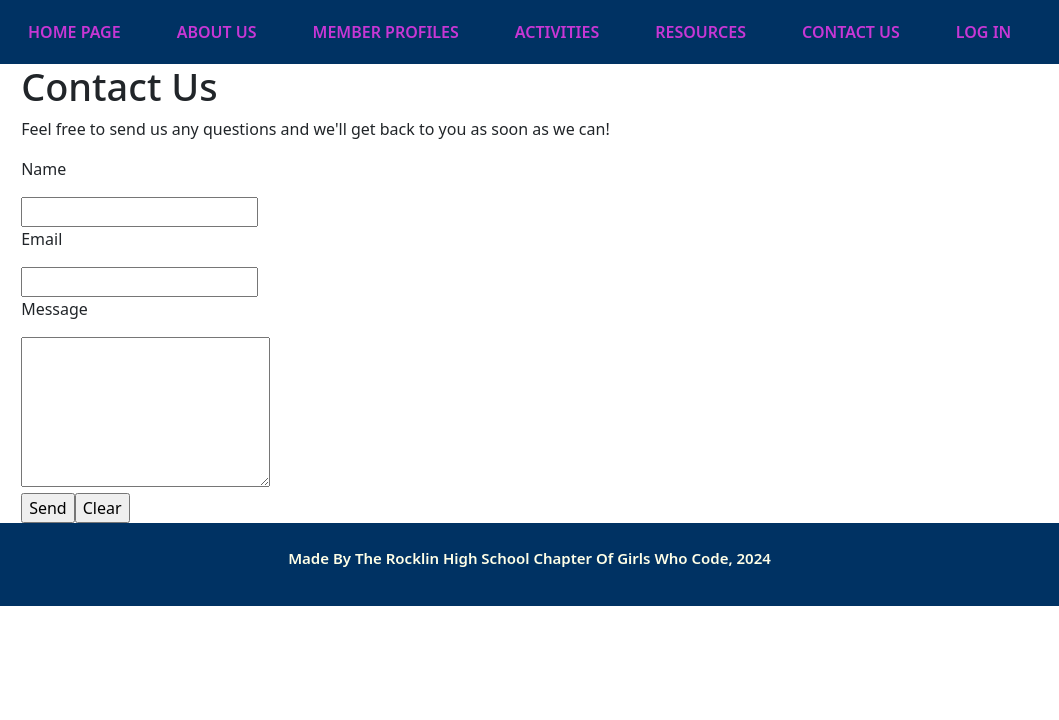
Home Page (74, 32)
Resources (700, 32)
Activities (557, 32)
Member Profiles (386, 32)
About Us (217, 32)
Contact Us (851, 32)
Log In (983, 32)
·····
▸ **Given problem**: Reproduce every line of text from the records above word for word, leaving out the pictures.

▸ **Task solution**:
Home Page (74, 32)
Resources (700, 32)
Activities (557, 32)
Member Profiles (386, 32)
About Us (217, 32)
Contact Us (851, 32)
Log In (983, 32)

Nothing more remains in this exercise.